Evidenziava la difesa che a ben vedere solo l'accertamento su IP (codice numerico assegnato dal servizio di rete in via esclusiva ad ogni dispositivo elettronico al momento della connessione da una data postazione) e sui file di log (tempi e orari della connessione) può consentire di attribuire la indubitabile riferibilità dei post all’utente di un social network. Anzi persino la password del profilo è un dato che può essere “conoscibile” da più soggetti; senza contare che la registrazione dei profili è in genere libera ben potendo più utenti utilizzare un nickname sostanzialmente analogo.
Segnali e “spie” indiziarie - Rigettando il ricorso la Corte di Cassazione si è attestata sulla riferibilità della diffamazione in argomento anche su base indiziaria a fronte della convergenza plurale e precisa di alcuni elementi quali: il movente; l'argomento del forum su cui è avvenuta la pubblicazione; il rapporto tra le parti; la verosimile provenienza del post dal profilo virtuale dell'imputato; utilizzo del suo nickname. Il tutto quindi anche in mancanza di “speciali” accertamenti circa la provenienza inequivocabile del post diffamatorio dall'indirizzo IP dell'utenza web intestata all'imputato.
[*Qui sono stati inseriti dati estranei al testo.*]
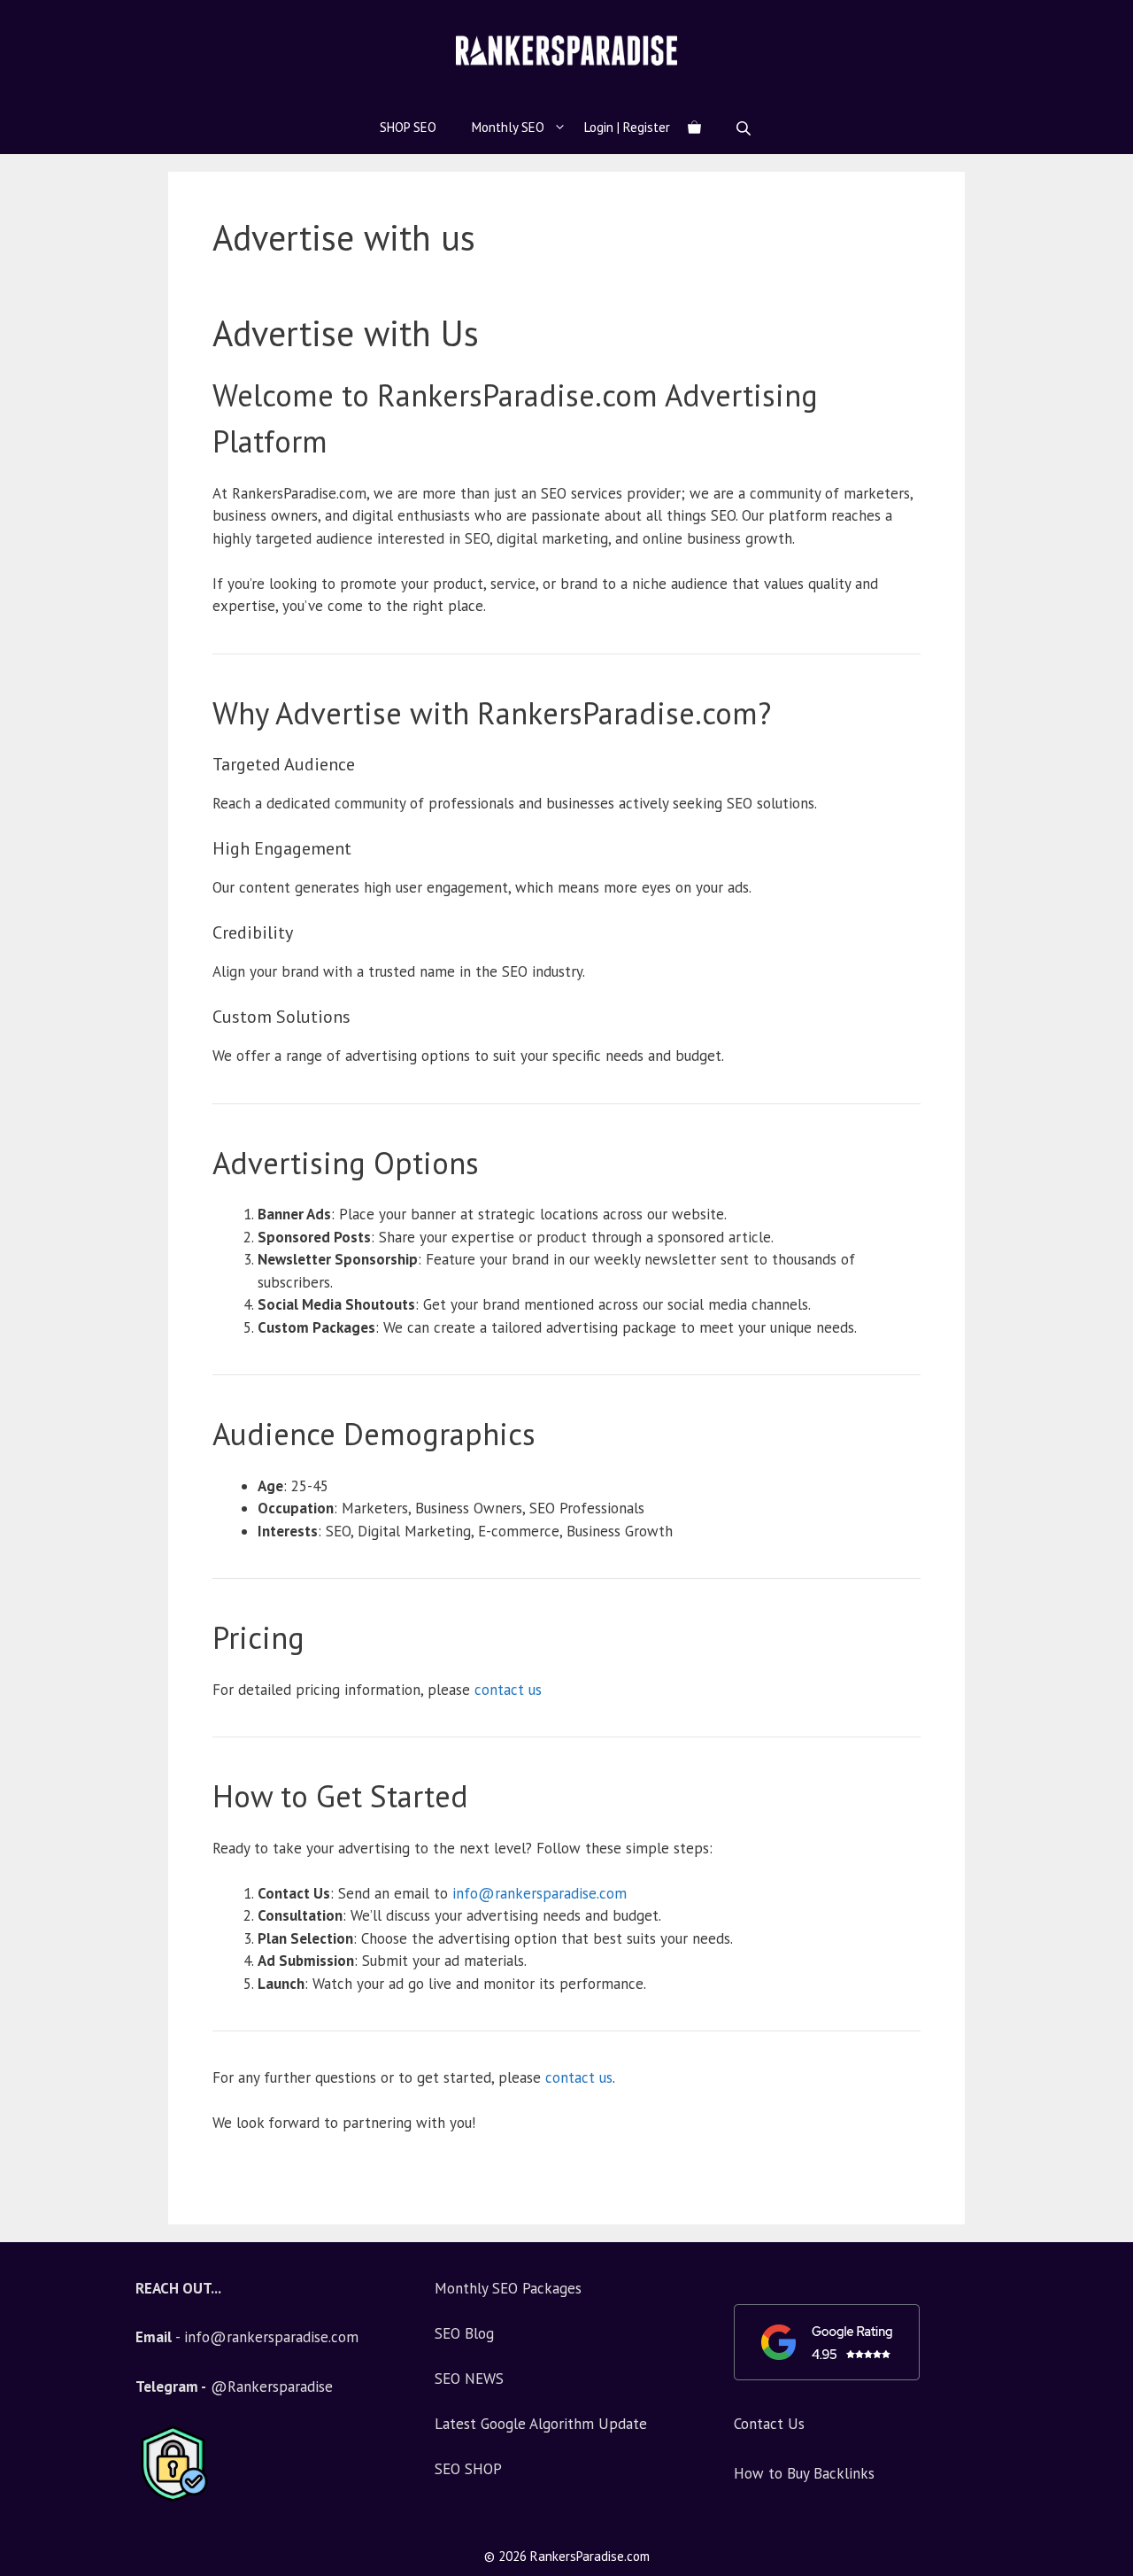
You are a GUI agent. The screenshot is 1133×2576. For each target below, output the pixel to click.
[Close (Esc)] (1074, 19)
In tal verso assieme ai richiamati elementi indiziari la Corte attribuisce rilievo anche alla assenza di una denuncia di cd. “furto di identità” da parte dell'intestatario della bacheca sulla quale vi è stata la pubblicazione dei post diffamatori. Risponde a criteri logici e a massime di comune esperienza ritenere ragionevole la provenienza di un post dal profilo Facebook di un utente che abbia omesso di denunciare l'uso illecito del proprio nome da parte di terzi.
Sicché in tali circostanze non può essere esclusa la riferibilità del fatto all'imputato quando pur non essendo stati svolti accertamenti sulla titolarità della linea utilizzata per le connessioni Internetrisultino (comunque) altri elementi coincidenti quali: la provenienza del post da un profilo Facebook che indica chiaramente il nome dell'imputato; l’assenza di una segnalazione sull’improprio uso del proprio nome in rete; la mancata “presa di distanza” dalle offese postate. La Corte ha infine ricalcato un ultimo aspetto chiave: va senza dubbio attribuito rilievo al contenuto stesso dei post offensivi qualora richiamino “fatti” oggettivamente conoscibili da ben poche persone diverse dall’imputato.